The hair follicle and immune privilege

Ralf Paus, Natsuho Ito, Masahiro Takigawa, Taisuke Ito

Research output: Contribution to journalArticlepeer-review

149 Scopus citations


This essay reviews the available evidence that the proximal hair follicle epithelium generates and maintains an area of relative immune privilege during a defined segment of the hair cycle (i.e., during anagen). This immune privilege is chiefly characterized by a very low level of expression of MHC class Ia antigens and by the local production of potent immunosuppressive agents, such as α-MSH and TGF-β1. We discuss the putative functions of immune privilige of the anagen hair bulb, favoring the view that immune privilege serves mainly to sequester anagen- and/or melanogenesis-associated autoantigens from immune recognition by autoreactive CD8+ T cells.

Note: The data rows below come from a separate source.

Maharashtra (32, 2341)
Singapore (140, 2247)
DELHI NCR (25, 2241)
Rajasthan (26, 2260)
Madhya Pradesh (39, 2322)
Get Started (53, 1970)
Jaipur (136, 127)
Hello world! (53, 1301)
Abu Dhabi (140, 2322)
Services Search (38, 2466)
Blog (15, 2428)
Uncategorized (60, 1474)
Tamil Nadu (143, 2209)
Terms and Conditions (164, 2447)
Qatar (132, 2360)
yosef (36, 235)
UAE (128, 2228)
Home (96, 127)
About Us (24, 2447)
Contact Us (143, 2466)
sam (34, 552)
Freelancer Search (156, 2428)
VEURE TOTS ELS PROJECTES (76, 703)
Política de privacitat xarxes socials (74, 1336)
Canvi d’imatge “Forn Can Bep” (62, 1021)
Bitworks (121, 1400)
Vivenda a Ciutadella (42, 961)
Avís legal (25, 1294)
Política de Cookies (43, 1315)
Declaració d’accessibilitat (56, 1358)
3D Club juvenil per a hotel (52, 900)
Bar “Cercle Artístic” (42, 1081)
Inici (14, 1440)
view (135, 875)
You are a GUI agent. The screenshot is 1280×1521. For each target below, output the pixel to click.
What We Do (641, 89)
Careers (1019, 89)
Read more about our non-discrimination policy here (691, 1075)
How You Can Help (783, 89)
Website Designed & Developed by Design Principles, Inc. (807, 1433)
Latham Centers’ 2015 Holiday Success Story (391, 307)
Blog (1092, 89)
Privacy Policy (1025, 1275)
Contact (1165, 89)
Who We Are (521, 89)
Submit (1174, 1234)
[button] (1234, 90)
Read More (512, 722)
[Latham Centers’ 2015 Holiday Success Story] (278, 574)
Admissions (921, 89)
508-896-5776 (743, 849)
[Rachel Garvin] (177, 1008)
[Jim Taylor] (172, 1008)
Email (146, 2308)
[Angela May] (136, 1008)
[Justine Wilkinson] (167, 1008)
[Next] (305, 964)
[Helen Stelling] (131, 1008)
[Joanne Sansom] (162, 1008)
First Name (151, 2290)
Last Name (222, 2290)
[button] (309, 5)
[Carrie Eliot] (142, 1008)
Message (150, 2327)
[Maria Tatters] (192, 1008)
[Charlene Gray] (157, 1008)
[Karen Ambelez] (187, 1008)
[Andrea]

On this basis, we develop how the "immune privilege collapse model" of alopecia areata pathogenesis was conceived. In our discussion of the clinical implications of immune privilege, we outline the currently available evidence in support of this still hypothetical scenario to explain the initiation, progression, and termination of alopecia areata lesions. We review the most recent evidence from our laboratory that α-MSH, IGF-1, and TGF-β1 can downregulate IFN-γ-induced ectopic MHC class I expression in human anagen hair bulbs in vitro. Finally, we suggest that hair follicle-derived α-MSH, IGF-γ, and TGF-β1 form part of a constitutively active "IP restoration machinery" of the anagen hair bulb, which we propose to be recruited whenever the hair follicle suffers immune injury. Finally, we sketch some particularly promising avenues for future investigation into the far too long ignored hair follicle immune privilege.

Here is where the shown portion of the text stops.